>> begin RECORDS PROVIDED

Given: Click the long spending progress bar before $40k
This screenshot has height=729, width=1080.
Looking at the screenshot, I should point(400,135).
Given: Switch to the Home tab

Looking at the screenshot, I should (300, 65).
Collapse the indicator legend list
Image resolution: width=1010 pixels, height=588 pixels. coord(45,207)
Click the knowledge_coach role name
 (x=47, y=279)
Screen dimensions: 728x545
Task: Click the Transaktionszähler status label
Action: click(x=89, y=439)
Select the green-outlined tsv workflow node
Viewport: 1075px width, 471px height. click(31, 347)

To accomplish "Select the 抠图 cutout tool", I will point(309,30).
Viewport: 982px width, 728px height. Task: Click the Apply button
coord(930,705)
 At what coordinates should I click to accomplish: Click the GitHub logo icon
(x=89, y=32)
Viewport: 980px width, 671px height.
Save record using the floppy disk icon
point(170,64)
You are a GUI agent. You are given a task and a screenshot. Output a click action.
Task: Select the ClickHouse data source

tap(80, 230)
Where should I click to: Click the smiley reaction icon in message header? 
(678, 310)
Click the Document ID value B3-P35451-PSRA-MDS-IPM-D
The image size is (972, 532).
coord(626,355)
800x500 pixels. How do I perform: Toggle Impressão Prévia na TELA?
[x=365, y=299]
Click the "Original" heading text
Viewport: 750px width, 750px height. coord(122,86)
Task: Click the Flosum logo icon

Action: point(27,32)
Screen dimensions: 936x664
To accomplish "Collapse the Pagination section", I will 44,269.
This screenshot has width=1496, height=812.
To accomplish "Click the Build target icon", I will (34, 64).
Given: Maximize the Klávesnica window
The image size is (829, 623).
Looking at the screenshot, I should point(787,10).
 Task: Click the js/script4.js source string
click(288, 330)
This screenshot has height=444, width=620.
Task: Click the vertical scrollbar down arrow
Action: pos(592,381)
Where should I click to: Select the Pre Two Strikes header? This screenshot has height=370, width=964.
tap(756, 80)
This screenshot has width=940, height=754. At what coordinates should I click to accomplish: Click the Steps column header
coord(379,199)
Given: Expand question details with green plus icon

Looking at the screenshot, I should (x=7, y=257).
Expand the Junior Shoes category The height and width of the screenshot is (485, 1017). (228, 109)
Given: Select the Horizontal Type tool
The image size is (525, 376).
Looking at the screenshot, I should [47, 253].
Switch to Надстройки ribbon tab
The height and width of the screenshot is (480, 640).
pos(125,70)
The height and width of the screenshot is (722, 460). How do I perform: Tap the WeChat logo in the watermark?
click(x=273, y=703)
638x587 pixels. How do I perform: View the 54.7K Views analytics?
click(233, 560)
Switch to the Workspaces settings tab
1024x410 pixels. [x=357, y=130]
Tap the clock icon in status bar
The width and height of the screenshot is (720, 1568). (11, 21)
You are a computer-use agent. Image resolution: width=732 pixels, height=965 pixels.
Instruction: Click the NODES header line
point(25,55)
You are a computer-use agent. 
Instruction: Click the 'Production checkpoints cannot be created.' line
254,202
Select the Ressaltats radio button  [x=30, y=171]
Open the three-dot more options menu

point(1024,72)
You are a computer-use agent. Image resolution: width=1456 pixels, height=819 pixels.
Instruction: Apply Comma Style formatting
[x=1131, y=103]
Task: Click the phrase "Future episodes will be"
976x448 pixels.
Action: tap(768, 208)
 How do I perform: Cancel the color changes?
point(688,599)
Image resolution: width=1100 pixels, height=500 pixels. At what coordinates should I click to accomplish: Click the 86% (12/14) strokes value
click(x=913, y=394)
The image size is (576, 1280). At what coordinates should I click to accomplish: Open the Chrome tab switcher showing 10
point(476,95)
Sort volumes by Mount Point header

>> end RECORDS PROVIDED

• _BRIEF_: Could you set out the lines of the listing above, from the line with "Given: Maximize the Klávesnica window" up to and including the line with "Looking at the screenshot, I should point(787,10).", as a JSON list of strings with one string per line and blank lines omitted?

• _WRITTEN ANSWER_:
[
  "Given: Maximize the Klávesnica window",
  "The image size is (829, 623).",
  "Looking at the screenshot, I should point(787,10)."
]